» **DATA EXTRACT**:
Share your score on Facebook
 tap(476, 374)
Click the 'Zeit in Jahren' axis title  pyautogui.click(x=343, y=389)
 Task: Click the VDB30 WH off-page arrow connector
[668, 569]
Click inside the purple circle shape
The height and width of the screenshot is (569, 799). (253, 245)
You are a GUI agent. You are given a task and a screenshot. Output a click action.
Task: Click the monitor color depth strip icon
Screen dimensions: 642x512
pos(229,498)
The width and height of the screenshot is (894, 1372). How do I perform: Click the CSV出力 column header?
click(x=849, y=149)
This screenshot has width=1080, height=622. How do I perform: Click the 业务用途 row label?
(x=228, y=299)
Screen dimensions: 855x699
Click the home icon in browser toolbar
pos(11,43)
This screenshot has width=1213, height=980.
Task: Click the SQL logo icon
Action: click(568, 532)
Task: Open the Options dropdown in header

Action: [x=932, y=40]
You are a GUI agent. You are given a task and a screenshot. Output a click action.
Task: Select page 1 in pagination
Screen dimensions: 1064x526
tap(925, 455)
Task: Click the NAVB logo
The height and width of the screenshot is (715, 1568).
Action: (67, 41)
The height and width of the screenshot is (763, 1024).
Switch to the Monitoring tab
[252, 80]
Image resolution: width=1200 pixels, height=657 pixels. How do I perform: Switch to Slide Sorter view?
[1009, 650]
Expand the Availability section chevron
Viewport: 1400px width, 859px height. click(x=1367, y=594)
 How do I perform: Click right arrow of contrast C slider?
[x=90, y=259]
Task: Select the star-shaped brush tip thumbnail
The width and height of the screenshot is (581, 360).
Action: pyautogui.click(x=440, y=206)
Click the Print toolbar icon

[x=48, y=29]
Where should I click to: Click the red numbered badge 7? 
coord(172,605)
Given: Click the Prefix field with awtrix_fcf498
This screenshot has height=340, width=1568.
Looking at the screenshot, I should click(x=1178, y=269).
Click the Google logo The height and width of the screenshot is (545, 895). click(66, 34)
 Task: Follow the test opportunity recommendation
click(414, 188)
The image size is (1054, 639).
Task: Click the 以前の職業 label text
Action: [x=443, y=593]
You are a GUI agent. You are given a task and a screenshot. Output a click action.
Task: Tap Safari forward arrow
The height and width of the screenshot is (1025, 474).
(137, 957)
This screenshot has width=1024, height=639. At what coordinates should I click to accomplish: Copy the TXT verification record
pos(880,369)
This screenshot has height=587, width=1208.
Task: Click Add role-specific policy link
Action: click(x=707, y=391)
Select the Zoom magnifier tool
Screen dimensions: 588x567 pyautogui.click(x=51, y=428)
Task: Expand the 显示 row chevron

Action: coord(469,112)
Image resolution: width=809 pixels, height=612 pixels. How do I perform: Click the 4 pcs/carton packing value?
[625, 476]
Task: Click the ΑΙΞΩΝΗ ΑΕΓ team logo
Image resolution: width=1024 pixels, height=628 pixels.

» **TASK DETAILS**:
A complete and exact repetition of the entries is required.

» **EXERCISE RESPONSE**:
Share your score on Facebook
 tap(476, 374)
Click the 'Zeit in Jahren' axis title  pyautogui.click(x=343, y=389)
 Task: Click the VDB30 WH off-page arrow connector
[668, 569]
Click inside the purple circle shape
The height and width of the screenshot is (569, 799). (253, 245)
You are a GUI agent. You are given a task and a screenshot. Output a click action.
Task: Click the monitor color depth strip icon
Screen dimensions: 642x512
pos(229,498)
The width and height of the screenshot is (894, 1372). How do I perform: Click the CSV出力 column header?
click(x=849, y=149)
This screenshot has width=1080, height=622. How do I perform: Click the 业务用途 row label?
(x=228, y=299)
Screen dimensions: 855x699
Click the home icon in browser toolbar
pos(11,43)
This screenshot has width=1213, height=980.
Task: Click the SQL logo icon
Action: click(568, 532)
Task: Open the Options dropdown in header

Action: [x=932, y=40]
You are a GUI agent. You are given a task and a screenshot. Output a click action.
Task: Select page 1 in pagination
Screen dimensions: 1064x526
tap(925, 455)
Task: Click the NAVB logo
The height and width of the screenshot is (715, 1568).
Action: (67, 41)
The height and width of the screenshot is (763, 1024).
Switch to the Monitoring tab
[252, 80]
Image resolution: width=1200 pixels, height=657 pixels. How do I perform: Switch to Slide Sorter view?
[1009, 650]
Expand the Availability section chevron
Viewport: 1400px width, 859px height. click(x=1367, y=594)
 How do I perform: Click right arrow of contrast C slider?
[x=90, y=259]
Task: Select the star-shaped brush tip thumbnail
The width and height of the screenshot is (581, 360).
Action: pyautogui.click(x=440, y=206)
Click the Print toolbar icon

[x=48, y=29]
Where should I click to: Click the red numbered badge 7? 
coord(172,605)
Given: Click the Prefix field with awtrix_fcf498
This screenshot has height=340, width=1568.
Looking at the screenshot, I should click(x=1178, y=269).
Click the Google logo The height and width of the screenshot is (545, 895). click(66, 34)
 Task: Follow the test opportunity recommendation
click(414, 188)
The image size is (1054, 639).
Task: Click the 以前の職業 label text
Action: [x=443, y=593]
You are a GUI agent. You are given a task and a screenshot. Output a click action.
Task: Tap Safari forward arrow
The height and width of the screenshot is (1025, 474).
(137, 957)
This screenshot has width=1024, height=639. At what coordinates should I click to accomplish: Copy the TXT verification record
pos(880,369)
This screenshot has height=587, width=1208.
Task: Click Add role-specific policy link
Action: click(x=707, y=391)
Select the Zoom magnifier tool
Screen dimensions: 588x567 pyautogui.click(x=51, y=428)
Task: Expand the 显示 row chevron

Action: coord(469,112)
Image resolution: width=809 pixels, height=612 pixels. How do I perform: Click the 4 pcs/carton packing value?
[625, 476]
Task: Click the ΑΙΞΩΝΗ ΑΕΓ team logo
Image resolution: width=1024 pixels, height=628 pixels.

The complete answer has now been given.